-- DATASET EXTRACT start --
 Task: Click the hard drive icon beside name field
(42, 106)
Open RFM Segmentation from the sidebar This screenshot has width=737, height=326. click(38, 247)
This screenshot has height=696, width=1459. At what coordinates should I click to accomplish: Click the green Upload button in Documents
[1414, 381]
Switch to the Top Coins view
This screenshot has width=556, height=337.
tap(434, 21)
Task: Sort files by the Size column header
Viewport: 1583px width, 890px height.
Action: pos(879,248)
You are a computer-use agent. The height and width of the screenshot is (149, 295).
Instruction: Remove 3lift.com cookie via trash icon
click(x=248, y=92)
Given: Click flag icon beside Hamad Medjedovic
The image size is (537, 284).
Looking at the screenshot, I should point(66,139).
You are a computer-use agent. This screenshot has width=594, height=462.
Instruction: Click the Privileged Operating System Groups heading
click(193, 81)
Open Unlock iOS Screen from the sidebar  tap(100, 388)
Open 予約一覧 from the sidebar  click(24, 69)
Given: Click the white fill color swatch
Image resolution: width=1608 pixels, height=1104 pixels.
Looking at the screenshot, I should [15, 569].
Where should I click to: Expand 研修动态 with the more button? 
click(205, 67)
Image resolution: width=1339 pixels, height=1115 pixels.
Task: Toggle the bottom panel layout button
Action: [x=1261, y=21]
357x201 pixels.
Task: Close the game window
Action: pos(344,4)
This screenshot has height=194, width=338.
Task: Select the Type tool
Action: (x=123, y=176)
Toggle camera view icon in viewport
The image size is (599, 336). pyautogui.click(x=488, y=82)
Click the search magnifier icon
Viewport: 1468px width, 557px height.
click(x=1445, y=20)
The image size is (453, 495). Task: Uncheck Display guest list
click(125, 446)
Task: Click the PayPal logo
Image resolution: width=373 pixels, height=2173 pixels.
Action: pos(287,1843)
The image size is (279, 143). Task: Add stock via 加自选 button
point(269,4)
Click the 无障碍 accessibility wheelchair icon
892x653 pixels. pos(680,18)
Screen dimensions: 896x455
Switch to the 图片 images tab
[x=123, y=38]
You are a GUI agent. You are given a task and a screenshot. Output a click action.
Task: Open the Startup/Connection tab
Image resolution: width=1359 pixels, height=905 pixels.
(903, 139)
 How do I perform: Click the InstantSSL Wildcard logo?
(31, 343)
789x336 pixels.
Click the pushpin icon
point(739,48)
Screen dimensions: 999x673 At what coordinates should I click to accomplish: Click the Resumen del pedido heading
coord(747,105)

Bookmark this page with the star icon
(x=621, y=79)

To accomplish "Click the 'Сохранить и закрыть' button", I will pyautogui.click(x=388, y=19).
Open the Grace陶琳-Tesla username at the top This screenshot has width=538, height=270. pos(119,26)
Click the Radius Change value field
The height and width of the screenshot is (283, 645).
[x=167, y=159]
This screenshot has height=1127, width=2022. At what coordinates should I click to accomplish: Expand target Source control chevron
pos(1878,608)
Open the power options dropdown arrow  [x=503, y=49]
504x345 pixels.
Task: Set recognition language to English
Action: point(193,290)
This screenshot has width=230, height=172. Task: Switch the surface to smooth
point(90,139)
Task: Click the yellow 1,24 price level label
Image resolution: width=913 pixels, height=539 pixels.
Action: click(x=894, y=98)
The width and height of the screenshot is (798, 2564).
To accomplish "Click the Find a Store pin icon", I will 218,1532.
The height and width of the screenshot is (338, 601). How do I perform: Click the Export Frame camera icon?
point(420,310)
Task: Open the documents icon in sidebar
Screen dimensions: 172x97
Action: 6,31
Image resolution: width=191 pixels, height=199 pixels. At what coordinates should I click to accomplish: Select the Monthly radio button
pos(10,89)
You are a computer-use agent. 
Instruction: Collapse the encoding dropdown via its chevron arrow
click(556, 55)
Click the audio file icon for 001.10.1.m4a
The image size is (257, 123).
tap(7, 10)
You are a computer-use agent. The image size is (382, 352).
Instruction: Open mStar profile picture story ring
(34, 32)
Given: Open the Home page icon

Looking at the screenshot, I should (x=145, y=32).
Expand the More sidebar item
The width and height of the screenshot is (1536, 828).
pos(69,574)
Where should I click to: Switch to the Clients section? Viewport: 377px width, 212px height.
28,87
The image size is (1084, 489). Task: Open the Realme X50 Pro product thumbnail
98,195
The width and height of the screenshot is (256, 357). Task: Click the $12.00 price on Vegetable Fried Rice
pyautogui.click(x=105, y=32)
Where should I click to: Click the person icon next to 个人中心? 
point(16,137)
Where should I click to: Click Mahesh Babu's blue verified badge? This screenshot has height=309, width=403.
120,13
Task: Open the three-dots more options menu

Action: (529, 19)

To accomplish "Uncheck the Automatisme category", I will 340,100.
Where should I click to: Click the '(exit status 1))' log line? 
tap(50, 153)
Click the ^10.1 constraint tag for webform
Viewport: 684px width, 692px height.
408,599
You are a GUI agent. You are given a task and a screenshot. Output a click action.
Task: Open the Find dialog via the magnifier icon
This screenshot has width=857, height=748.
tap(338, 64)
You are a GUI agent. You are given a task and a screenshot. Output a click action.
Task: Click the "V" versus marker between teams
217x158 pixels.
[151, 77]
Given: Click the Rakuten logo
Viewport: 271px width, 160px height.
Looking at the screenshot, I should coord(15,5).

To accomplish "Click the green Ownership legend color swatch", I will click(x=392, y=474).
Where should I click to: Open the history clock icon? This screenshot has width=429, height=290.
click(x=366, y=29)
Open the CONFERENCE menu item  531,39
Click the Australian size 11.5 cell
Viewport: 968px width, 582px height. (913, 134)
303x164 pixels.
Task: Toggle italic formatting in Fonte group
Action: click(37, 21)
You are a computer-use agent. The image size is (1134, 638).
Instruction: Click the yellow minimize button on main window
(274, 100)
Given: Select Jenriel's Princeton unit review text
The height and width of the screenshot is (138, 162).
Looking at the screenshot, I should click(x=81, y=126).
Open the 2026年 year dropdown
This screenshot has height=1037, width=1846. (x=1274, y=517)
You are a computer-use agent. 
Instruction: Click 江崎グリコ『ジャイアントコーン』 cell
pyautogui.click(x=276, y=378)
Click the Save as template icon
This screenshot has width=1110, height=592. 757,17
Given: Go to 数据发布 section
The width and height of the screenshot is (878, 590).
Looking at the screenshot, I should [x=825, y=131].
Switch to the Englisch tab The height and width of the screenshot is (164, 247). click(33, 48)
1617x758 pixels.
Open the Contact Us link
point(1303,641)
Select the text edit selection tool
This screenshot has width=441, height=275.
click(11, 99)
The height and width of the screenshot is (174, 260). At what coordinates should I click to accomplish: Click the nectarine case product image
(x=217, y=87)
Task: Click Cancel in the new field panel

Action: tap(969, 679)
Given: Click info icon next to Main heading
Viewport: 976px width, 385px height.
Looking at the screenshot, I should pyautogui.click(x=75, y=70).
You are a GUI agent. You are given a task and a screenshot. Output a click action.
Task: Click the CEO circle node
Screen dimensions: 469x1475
-- DATASET EXTRACT end --
**WORK INSTRUCTIONS**
Copy out the lines above in full, substituting "side panel" for each occurrence of "sidebar" and leaving everything else as it is.

**WRITTEN ANSWER**
 Task: Click the hard drive icon beside name field
(42, 106)
Open RFM Segmentation from the side panel This screenshot has width=737, height=326. click(38, 247)
This screenshot has height=696, width=1459. At what coordinates should I click to accomplish: Click the green Upload button in Documents
[1414, 381]
Switch to the Top Coins view
This screenshot has width=556, height=337.
tap(434, 21)
Task: Sort files by the Size column header
Viewport: 1583px width, 890px height.
Action: pos(879,248)
You are a computer-use agent. The height and width of the screenshot is (149, 295).
Instruction: Remove 3lift.com cookie via trash icon
click(x=248, y=92)
Given: Click flag icon beside Hamad Medjedovic
The image size is (537, 284).
Looking at the screenshot, I should point(66,139).
You are a computer-use agent. This screenshot has width=594, height=462.
Instruction: Click the Privileged Operating System Groups heading
click(193, 81)
Open Unlock iOS Screen from the side panel  tap(100, 388)
Open 予約一覧 from the side panel  click(24, 69)
Given: Click the white fill color swatch
Image resolution: width=1608 pixels, height=1104 pixels.
Looking at the screenshot, I should [15, 569].
Where should I click to: Expand 研修动态 with the more button? 
click(205, 67)
Image resolution: width=1339 pixels, height=1115 pixels.
Task: Toggle the bottom panel layout button
Action: [x=1261, y=21]
357x201 pixels.
Task: Close the game window
Action: pos(344,4)
This screenshot has height=194, width=338.
Task: Select the Type tool
Action: (x=123, y=176)
Toggle camera view icon in viewport
The image size is (599, 336). pyautogui.click(x=488, y=82)
Click the search magnifier icon
Viewport: 1468px width, 557px height.
click(x=1445, y=20)
The image size is (453, 495). Task: Uncheck Display guest list
click(125, 446)
Task: Click the PayPal logo
Image resolution: width=373 pixels, height=2173 pixels.
Action: pos(287,1843)
The image size is (279, 143). Task: Add stock via 加自选 button
point(269,4)
Click the 无障碍 accessibility wheelchair icon
892x653 pixels. pos(680,18)
Screen dimensions: 896x455
Switch to the 图片 images tab
[x=123, y=38]
You are a GUI agent. You are given a task and a screenshot. Output a click action.
Task: Open the Startup/Connection tab
Image resolution: width=1359 pixels, height=905 pixels.
(903, 139)
 How do I perform: Click the InstantSSL Wildcard logo?
(31, 343)
789x336 pixels.
Click the pushpin icon
point(739,48)
Screen dimensions: 999x673 At what coordinates should I click to accomplish: Click the Resumen del pedido heading
coord(747,105)

Bookmark this page with the star icon
(x=621, y=79)

To accomplish "Click the 'Сохранить и закрыть' button", I will pyautogui.click(x=388, y=19).
Open the Grace陶琳-Tesla username at the top This screenshot has width=538, height=270. pos(119,26)
Click the Radius Change value field
The height and width of the screenshot is (283, 645).
[x=167, y=159]
This screenshot has height=1127, width=2022. At what coordinates should I click to accomplish: Expand target Source control chevron
pos(1878,608)
Open the power options dropdown arrow  [x=503, y=49]
504x345 pixels.
Task: Set recognition language to English
Action: point(193,290)
This screenshot has width=230, height=172. Task: Switch the surface to smooth
point(90,139)
Task: Click the yellow 1,24 price level label
Image resolution: width=913 pixels, height=539 pixels.
Action: click(x=894, y=98)
The width and height of the screenshot is (798, 2564).
To accomplish "Click the Find a Store pin icon", I will 218,1532.
The height and width of the screenshot is (338, 601). How do I perform: Click the Export Frame camera icon?
point(420,310)
Task: Open the documents icon in side panel
Screen dimensions: 172x97
Action: 6,31
Image resolution: width=191 pixels, height=199 pixels. At what coordinates should I click to accomplish: Select the Monthly radio button
pos(10,89)
You are a computer-use agent. 
Instruction: Collapse the encoding dropdown via its chevron arrow
click(556, 55)
Click the audio file icon for 001.10.1.m4a
The image size is (257, 123).
tap(7, 10)
You are a computer-use agent. The image size is (382, 352).
Instruction: Open mStar profile picture story ring
(34, 32)
Given: Open the Home page icon

Looking at the screenshot, I should (x=145, y=32).
Expand the More side panel item
The width and height of the screenshot is (1536, 828).
pos(69,574)
Where should I click to: Switch to the Clients section? Viewport: 377px width, 212px height.
28,87
The image size is (1084, 489). Task: Open the Realme X50 Pro product thumbnail
98,195
The width and height of the screenshot is (256, 357). Task: Click the $12.00 price on Vegetable Fried Rice
pyautogui.click(x=105, y=32)
Where should I click to: Click the person icon next to 个人中心? 
point(16,137)
Where should I click to: Click Mahesh Babu's blue verified badge? This screenshot has height=309, width=403.
120,13
Task: Open the three-dots more options menu

Action: (529, 19)

To accomplish "Uncheck the Automatisme category", I will 340,100.
Where should I click to: Click the '(exit status 1))' log line? 
tap(50, 153)
Click the ^10.1 constraint tag for webform
Viewport: 684px width, 692px height.
408,599
You are a GUI agent. You are given a task and a screenshot. Output a click action.
Task: Open the Find dialog via the magnifier icon
This screenshot has width=857, height=748.
tap(338, 64)
You are a GUI agent. You are given a task and a screenshot. Output a click action.
Task: Click the "V" versus marker between teams
217x158 pixels.
[151, 77]
Given: Click the Rakuten logo
Viewport: 271px width, 160px height.
Looking at the screenshot, I should coord(15,5).

To accomplish "Click the green Ownership legend color swatch", I will click(x=392, y=474).
Where should I click to: Open the history clock icon? This screenshot has width=429, height=290.
click(x=366, y=29)
Open the CONFERENCE menu item  531,39
Click the Australian size 11.5 cell
Viewport: 968px width, 582px height. (913, 134)
303x164 pixels.
Task: Toggle italic formatting in Fonte group
Action: click(37, 21)
You are a computer-use agent. The image size is (1134, 638).
Instruction: Click the yellow minimize button on main window
(274, 100)
Given: Select Jenriel's Princeton unit review text
The height and width of the screenshot is (138, 162).
Looking at the screenshot, I should click(x=81, y=126).
Open the 2026年 year dropdown
This screenshot has height=1037, width=1846. (x=1274, y=517)
You are a computer-use agent. 
Instruction: Click 江崎グリコ『ジャイアントコーン』 cell
pyautogui.click(x=276, y=378)
Click the Save as template icon
This screenshot has width=1110, height=592. 757,17
Given: Go to 数据发布 section
The width and height of the screenshot is (878, 590).
Looking at the screenshot, I should [x=825, y=131].
Switch to the Englisch tab The height and width of the screenshot is (164, 247). click(33, 48)
1617x758 pixels.
Open the Contact Us link
point(1303,641)
Select the text edit selection tool
This screenshot has width=441, height=275.
click(11, 99)
The height and width of the screenshot is (174, 260). At what coordinates should I click to accomplish: Click the nectarine case product image
(x=217, y=87)
Task: Click Cancel in the new field panel

Action: tap(969, 679)
Given: Click info icon next to Main heading
Viewport: 976px width, 385px height.
Looking at the screenshot, I should pyautogui.click(x=75, y=70).
You are a GUI agent. You are given a task and a screenshot. Output a click action.
Task: Click the CEO circle node
Screen dimensions: 469x1475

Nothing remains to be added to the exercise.